Retype the records exactly, including every line.

■ ■ ■ ■

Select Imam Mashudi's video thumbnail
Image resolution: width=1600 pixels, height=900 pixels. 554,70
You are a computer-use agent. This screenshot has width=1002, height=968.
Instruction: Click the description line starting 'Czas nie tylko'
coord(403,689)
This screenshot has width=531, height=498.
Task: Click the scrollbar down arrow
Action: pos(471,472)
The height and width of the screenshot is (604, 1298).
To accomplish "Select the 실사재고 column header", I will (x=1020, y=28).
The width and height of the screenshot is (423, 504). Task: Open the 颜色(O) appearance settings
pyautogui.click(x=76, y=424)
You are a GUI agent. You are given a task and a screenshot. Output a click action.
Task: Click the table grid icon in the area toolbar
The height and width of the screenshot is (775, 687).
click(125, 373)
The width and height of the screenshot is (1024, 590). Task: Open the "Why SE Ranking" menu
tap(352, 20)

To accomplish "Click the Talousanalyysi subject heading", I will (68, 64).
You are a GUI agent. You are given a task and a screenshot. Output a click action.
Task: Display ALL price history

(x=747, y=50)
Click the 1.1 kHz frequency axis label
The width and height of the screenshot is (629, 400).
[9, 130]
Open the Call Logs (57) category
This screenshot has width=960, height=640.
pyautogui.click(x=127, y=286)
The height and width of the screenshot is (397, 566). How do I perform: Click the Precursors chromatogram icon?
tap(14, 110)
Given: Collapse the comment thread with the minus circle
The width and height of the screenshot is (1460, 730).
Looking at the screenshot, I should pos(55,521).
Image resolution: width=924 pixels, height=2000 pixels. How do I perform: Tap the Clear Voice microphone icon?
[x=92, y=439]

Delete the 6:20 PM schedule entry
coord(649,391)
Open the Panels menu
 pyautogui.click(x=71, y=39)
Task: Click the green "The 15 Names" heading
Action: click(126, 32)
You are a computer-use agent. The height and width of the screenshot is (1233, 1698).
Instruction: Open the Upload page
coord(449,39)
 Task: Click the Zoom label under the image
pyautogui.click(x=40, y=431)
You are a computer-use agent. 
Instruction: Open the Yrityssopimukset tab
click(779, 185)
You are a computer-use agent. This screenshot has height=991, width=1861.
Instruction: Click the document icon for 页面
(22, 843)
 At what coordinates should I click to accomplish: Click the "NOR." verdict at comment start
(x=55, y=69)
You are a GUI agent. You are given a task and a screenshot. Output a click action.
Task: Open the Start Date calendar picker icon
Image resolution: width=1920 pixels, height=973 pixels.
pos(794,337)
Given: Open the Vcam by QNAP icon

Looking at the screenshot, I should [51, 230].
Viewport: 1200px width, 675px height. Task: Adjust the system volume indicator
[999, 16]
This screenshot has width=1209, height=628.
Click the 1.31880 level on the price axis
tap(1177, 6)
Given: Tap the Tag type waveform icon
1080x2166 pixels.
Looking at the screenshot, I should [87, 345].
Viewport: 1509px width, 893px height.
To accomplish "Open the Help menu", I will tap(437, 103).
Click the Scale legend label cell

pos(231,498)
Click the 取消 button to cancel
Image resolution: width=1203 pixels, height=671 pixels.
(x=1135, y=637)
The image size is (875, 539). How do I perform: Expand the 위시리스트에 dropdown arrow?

■ ■ ■ ■

▸ **Result for this task**
Select Imam Mashudi's video thumbnail
Image resolution: width=1600 pixels, height=900 pixels. 554,70
You are a computer-use agent. This screenshot has width=1002, height=968.
Instruction: Click the description line starting 'Czas nie tylko'
coord(403,689)
This screenshot has width=531, height=498.
Task: Click the scrollbar down arrow
Action: pos(471,472)
The height and width of the screenshot is (604, 1298).
To accomplish "Select the 실사재고 column header", I will (x=1020, y=28).
The width and height of the screenshot is (423, 504). Task: Open the 颜色(O) appearance settings
pyautogui.click(x=76, y=424)
You are a GUI agent. You are given a task and a screenshot. Output a click action.
Task: Click the table grid icon in the area toolbar
The height and width of the screenshot is (775, 687).
click(125, 373)
The width and height of the screenshot is (1024, 590). Task: Open the "Why SE Ranking" menu
tap(352, 20)

To accomplish "Click the Talousanalyysi subject heading", I will (68, 64).
You are a GUI agent. You are given a task and a screenshot. Output a click action.
Task: Display ALL price history

(x=747, y=50)
Click the 1.1 kHz frequency axis label
The width and height of the screenshot is (629, 400).
[9, 130]
Open the Call Logs (57) category
This screenshot has width=960, height=640.
pyautogui.click(x=127, y=286)
The height and width of the screenshot is (397, 566). How do I perform: Click the Precursors chromatogram icon?
tap(14, 110)
Given: Collapse the comment thread with the minus circle
The width and height of the screenshot is (1460, 730).
Looking at the screenshot, I should pos(55,521).
Image resolution: width=924 pixels, height=2000 pixels. How do I perform: Tap the Clear Voice microphone icon?
[x=92, y=439]

Delete the 6:20 PM schedule entry
coord(649,391)
Open the Panels menu
 pyautogui.click(x=71, y=39)
Task: Click the green "The 15 Names" heading
Action: click(126, 32)
You are a computer-use agent. The height and width of the screenshot is (1233, 1698).
Instruction: Open the Upload page
coord(449,39)
 Task: Click the Zoom label under the image
pyautogui.click(x=40, y=431)
You are a computer-use agent. 
Instruction: Open the Yrityssopimukset tab
click(779, 185)
You are a computer-use agent. This screenshot has height=991, width=1861.
Instruction: Click the document icon for 页面
(22, 843)
 At what coordinates should I click to accomplish: Click the "NOR." verdict at comment start
(x=55, y=69)
You are a GUI agent. You are given a task and a screenshot. Output a click action.
Task: Open the Start Date calendar picker icon
Image resolution: width=1920 pixels, height=973 pixels.
pos(794,337)
Given: Open the Vcam by QNAP icon

Looking at the screenshot, I should [51, 230].
Viewport: 1200px width, 675px height. Task: Adjust the system volume indicator
[999, 16]
This screenshot has width=1209, height=628.
Click the 1.31880 level on the price axis
tap(1177, 6)
Given: Tap the Tag type waveform icon
1080x2166 pixels.
Looking at the screenshot, I should [87, 345].
Viewport: 1509px width, 893px height.
To accomplish "Open the Help menu", I will tap(437, 103).
Click the Scale legend label cell

pos(231,498)
Click the 取消 button to cancel
Image resolution: width=1203 pixels, height=671 pixels.
(x=1135, y=637)
The image size is (875, 539). How do I perform: Expand the 위시리스트에 dropdown arrow?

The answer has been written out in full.